What is your best shrimp recipe? Also, how do you cook red fish? We just got back from the coast and shrimp is on the menu tonight, so give me some input
My favorite redfish recipe is to cook chunks of redfish in butter in a saute pan until done. Add a jar of alfredo sauce, cover and simmer for 20 minutes and serve over rice. Easy and tastes great. I have used both Bertolli's and HEB brand of alfredo..
redfish-lay the fillet skin down on a pan slice some lemon and place on top with a little butter, sprinkle alittle tony's to get that cajun spice, dice some cilantro and throw on top of fish. Cook in oven at 375 until fish is done.
shrimp- I love peeling them, cut down their back and get the black "stuff" out. Slice some jalapeno and onion. If you can find some pepperjack cheese or cheese that can take being grilled and stay in the shrimp use it. Wrap the shrimp with the onion, jalapeno, and cheese with a big thick piece of Wrights bacon. grill until done, easy and delicious!!
My favorite way to eat large shrimp is to grill them. First, I remove the head, legs, and bottom section of the shell (leaving it on the sides and back but loosening it from the body). Then dip in melted butter, lemon, and chopped basil. Then liberally season with Fiesta "Uncle Chris" steak seasoning (getting it up under the shell) and put in a metal bowl and put in the fridge. the butter will harden back up.
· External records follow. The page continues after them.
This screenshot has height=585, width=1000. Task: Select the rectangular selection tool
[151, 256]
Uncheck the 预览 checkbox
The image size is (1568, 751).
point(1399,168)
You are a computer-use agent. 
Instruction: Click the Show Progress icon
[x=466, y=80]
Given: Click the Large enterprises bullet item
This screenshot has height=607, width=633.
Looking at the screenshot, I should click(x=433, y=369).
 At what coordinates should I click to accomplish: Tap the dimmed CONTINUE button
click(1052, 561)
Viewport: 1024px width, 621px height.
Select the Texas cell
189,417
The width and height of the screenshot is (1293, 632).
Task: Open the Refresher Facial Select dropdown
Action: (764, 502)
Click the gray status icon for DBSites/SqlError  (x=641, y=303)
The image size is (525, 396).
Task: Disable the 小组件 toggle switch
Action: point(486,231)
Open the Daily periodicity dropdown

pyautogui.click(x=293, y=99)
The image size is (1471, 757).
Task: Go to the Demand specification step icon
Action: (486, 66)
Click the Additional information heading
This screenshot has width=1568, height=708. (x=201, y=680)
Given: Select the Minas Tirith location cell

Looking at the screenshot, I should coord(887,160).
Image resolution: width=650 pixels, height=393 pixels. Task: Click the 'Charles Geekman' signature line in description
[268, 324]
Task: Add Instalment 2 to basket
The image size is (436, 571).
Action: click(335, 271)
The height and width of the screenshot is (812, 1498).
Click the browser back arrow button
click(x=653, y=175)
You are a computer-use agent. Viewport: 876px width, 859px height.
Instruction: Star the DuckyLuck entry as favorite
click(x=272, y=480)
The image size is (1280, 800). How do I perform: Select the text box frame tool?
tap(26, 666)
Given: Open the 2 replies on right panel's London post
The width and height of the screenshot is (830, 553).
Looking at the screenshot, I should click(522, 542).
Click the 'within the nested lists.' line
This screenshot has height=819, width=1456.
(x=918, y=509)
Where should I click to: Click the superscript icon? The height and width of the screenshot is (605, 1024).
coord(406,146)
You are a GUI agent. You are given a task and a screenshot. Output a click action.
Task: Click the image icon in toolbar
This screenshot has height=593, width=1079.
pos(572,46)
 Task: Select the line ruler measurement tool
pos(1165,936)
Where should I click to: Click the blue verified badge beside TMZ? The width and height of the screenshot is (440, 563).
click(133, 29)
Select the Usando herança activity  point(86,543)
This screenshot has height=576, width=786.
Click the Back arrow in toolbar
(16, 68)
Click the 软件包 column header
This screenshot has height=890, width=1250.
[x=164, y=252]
When it is time to grill just grab each shrimp with the hardened butter & seasoning and drop it on the grill and turn individually with tongs as they cook. I put the metal bowl in the grill too and melt the remaining butter/lemon/basil. I also put a pewter tray in the grill and as each shrimp gets done drop it on the tray so it stays warm but doesn't overcook, then pour the last of the melted marinade over the finished shrimp.
Grilling them in the shell like that gives them a much deeper and richer flavor.
How do You Make the Tasso? Looks Awesome and want to try it.
I buy it at the store
Savoie's is a local meat packaging company and they sell a 5 lb. box of "extras" for $7 .... the box will last me 3-4 weeks as I cook with tasso all the time .... eggs, grits, gravies, etc..... incredible flavor
normally 1 lb sells for $3-4 at the supermarket
Tasso ham is a specialty of Cajun cuisine. It is a spicy, peppery version of smoked pork made from the shoulder butt. In this case, "ham" is a misnomer, since tasso is not made from the hind leg of a pig. This cut is typically fatty and, because the muscle is constantly used by the animal, has a great deal of flavor. The butt, which will weigh 7 to 8 pounds, is sliced across the grain into pieces about 3 in / 7.5 cm thick. These are dredged in a salt cure, which usually includes nitrates and sugar. The meat is left to cure briefly, only three or four hours, then rinsed, rubbed with a spice mixture containing Cayenne pepper and garlic, and hot-smoked until cooked through.
Tasso is used as part of a flavor base for stews or braised vegetables. It is used in dishes ranging from pasta to crab cakes, soup to gravy. Appropriate to its roots, tasso is most often found in recipes of southern or Cajun/Creole origin, such as jambalaya.
Savoie's is a local meat packaging company and they sell a 5 lb. box of "extras" for $7 .... the box will last me 3-4 weeks as I cook with tasso all the time .... eggs, grits, gravies, etc..... incredible flavor
normally 1 lb sells for $3-4 at the supermarket
Tasso ham is a specialty of Cajun cuisine. It is a spicy, peppery version of smoked pork made from the shoulder butt. In this case, "ham" is a misnomer, since tasso is not made from the hind leg of a pig. This cut is typically fatty and, because the muscle is constantly used by the animal, has a great deal of flavor. The butt, which will weigh 7 to 8 pounds, is sliced across the grain into pieces about 3 in / 7.5 cm thick. These are dredged in a salt cure, which usually includes nitrates and sugar. The meat is left to cure briefly, only three or four hours, then rinsed, rubbed with a spice mixture containing Cayenne pepper and garlic, and hot-smoked until cooked through.
Tasso is used as part of a flavor base for stews or braised vegetables. It is used in dishes ranging from pasta to crab cakes, soup to gravy. Appropriate to its roots, tasso is most often found in recipes of southern or Cajun/Creole origin, such as jambalaya.
Thanks for the help. Now how do you make the shrimp creme sauce. Looks awesome and my girlfriend loves shrimp. Recipe please!